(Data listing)
============
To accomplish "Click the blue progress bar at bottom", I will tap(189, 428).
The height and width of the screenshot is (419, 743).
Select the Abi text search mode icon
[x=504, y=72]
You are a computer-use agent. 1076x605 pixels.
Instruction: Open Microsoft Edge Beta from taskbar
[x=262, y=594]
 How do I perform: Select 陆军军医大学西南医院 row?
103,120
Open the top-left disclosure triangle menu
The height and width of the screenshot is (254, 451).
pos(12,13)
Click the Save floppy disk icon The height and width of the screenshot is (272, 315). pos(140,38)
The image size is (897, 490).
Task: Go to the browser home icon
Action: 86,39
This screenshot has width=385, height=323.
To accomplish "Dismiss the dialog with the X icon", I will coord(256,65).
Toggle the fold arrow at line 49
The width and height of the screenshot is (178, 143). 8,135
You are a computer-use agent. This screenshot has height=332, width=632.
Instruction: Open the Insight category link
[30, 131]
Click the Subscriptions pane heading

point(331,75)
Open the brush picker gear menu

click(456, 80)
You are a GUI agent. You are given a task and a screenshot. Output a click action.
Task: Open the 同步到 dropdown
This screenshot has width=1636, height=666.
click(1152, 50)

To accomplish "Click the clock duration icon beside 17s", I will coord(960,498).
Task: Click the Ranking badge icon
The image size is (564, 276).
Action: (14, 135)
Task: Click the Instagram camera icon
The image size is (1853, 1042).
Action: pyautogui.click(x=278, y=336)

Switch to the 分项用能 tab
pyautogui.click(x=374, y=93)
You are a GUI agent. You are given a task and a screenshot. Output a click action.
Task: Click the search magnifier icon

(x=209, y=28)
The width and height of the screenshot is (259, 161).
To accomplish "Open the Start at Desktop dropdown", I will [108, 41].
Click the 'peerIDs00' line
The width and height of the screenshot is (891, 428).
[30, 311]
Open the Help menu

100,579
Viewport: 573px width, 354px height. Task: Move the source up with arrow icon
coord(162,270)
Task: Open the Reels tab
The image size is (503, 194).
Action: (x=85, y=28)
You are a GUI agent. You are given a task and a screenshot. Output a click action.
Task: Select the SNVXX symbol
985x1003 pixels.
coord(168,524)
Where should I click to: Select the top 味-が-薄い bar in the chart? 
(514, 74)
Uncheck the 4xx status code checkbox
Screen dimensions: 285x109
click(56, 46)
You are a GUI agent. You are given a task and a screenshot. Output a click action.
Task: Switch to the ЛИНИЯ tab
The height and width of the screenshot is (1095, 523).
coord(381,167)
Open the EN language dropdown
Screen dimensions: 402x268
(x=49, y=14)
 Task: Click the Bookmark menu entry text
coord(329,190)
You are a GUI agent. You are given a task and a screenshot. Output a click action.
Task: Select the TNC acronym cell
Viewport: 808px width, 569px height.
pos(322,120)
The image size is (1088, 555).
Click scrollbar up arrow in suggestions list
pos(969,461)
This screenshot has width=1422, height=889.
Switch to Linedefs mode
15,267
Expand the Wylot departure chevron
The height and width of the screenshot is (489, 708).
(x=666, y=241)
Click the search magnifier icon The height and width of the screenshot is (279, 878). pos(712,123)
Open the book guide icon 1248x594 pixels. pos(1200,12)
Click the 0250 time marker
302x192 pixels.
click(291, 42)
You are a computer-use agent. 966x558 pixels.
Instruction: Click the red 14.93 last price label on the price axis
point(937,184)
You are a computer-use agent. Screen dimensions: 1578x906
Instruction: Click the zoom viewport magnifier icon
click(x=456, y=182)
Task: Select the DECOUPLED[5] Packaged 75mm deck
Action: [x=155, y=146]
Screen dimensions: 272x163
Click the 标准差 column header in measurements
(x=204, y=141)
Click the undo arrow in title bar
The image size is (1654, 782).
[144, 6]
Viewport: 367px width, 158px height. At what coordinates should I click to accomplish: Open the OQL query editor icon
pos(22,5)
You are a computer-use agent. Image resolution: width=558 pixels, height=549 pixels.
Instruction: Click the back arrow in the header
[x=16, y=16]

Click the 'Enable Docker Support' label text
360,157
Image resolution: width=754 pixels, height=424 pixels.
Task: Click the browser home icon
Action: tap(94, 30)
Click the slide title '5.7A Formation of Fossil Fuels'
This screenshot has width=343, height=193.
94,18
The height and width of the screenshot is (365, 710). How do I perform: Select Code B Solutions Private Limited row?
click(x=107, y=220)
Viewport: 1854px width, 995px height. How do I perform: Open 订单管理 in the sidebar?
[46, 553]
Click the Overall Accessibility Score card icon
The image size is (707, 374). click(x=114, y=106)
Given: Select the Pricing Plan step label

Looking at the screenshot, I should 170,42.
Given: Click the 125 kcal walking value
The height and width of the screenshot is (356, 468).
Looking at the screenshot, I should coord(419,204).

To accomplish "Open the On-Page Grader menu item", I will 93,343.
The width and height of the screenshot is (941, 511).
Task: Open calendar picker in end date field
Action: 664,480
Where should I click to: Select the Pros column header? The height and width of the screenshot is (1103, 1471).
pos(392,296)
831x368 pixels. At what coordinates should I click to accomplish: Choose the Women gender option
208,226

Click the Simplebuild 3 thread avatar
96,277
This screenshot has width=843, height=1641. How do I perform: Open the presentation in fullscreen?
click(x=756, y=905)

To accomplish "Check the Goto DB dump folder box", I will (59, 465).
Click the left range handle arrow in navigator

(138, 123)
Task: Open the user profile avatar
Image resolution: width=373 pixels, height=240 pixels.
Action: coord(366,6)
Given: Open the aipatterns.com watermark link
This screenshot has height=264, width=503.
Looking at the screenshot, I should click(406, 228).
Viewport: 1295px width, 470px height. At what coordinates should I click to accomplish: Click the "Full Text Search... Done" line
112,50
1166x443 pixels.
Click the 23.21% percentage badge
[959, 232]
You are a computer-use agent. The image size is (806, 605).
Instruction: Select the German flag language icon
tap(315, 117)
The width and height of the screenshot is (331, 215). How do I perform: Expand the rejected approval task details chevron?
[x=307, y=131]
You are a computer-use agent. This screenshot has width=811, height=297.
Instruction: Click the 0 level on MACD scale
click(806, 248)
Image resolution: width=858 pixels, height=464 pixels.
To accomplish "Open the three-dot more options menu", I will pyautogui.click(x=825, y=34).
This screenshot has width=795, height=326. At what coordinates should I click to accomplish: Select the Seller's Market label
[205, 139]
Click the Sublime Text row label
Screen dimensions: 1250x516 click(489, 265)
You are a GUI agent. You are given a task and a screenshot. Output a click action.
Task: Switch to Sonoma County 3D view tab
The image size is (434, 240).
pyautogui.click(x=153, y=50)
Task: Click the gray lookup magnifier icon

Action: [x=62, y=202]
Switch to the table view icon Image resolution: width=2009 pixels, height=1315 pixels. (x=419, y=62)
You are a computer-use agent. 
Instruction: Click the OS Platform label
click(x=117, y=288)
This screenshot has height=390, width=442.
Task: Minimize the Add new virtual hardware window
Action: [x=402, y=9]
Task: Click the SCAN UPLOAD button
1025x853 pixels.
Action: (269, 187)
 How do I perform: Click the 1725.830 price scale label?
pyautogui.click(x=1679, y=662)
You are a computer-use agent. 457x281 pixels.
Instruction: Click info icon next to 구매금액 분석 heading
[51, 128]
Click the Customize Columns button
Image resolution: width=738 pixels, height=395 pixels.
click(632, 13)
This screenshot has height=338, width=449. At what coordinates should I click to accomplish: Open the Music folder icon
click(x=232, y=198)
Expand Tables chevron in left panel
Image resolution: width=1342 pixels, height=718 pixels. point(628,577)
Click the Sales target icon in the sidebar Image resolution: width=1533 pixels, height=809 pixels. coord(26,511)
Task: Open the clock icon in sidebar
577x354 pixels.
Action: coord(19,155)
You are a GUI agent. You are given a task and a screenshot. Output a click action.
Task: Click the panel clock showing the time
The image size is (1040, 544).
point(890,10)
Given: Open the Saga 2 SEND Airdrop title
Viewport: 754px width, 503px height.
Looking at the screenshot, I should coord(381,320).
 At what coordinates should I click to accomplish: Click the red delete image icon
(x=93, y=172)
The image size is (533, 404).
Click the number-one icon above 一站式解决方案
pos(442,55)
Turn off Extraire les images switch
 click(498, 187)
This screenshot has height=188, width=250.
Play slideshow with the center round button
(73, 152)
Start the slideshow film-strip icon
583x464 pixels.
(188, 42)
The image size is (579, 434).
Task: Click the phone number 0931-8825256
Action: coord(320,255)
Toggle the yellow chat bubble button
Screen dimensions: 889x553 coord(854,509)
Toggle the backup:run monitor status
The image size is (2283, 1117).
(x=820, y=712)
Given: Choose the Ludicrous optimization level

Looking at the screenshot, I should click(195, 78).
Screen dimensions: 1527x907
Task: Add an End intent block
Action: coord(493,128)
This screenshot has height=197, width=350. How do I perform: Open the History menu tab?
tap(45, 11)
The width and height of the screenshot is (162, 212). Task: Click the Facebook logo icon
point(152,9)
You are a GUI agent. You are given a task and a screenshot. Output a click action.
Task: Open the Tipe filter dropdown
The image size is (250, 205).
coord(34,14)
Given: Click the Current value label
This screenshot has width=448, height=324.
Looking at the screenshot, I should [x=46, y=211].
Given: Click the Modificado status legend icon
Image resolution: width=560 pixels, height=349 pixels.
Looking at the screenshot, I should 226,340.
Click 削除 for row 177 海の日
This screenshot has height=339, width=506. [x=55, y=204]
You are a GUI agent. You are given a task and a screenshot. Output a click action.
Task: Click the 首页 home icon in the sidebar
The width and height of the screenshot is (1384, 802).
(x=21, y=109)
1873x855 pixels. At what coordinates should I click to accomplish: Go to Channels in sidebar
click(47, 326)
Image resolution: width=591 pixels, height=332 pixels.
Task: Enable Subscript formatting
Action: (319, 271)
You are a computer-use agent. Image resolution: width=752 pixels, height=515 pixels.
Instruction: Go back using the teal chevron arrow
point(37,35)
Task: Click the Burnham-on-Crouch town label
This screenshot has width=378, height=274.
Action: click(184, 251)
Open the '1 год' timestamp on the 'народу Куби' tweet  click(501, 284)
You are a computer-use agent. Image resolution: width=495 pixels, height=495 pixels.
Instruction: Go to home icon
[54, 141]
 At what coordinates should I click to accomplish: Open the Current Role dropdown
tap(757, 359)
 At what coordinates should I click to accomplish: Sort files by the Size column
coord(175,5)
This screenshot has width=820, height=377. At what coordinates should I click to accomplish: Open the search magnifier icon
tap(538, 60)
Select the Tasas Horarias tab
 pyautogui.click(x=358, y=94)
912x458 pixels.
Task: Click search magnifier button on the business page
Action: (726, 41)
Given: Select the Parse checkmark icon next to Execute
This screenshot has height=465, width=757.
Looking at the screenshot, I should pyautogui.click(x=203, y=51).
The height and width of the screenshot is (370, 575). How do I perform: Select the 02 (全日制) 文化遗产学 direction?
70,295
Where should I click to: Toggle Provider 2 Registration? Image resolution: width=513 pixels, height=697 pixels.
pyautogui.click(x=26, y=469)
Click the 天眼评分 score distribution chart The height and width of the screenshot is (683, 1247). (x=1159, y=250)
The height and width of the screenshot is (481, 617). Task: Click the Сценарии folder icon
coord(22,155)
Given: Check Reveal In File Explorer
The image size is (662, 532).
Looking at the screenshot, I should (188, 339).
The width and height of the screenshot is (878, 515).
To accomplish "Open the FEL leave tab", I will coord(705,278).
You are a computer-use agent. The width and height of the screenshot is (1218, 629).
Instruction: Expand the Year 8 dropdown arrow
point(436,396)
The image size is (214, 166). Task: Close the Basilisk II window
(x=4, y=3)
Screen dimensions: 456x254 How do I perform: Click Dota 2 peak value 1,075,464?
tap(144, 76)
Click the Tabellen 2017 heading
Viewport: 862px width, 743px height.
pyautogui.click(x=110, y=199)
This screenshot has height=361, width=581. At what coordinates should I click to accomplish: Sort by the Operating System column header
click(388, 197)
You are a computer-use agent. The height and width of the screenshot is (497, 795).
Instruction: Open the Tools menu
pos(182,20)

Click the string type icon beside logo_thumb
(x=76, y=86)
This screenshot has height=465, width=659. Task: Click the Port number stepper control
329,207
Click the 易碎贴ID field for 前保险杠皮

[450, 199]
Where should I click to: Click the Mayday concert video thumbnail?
============
What is asked. Rewrite the records from the line containing "Click the Overall" to the line containing "Looking at the screenshot, I should coord(419,204).", swapping "walking" for "cycling" and keeping everything else the same.

Exercise result.
Click the Overall Accessibility Score card icon
The image size is (707, 374). click(x=114, y=106)
Given: Select the Pricing Plan step label

Looking at the screenshot, I should 170,42.
Given: Click the 125 kcal cycling value
The height and width of the screenshot is (356, 468).
Looking at the screenshot, I should coord(419,204).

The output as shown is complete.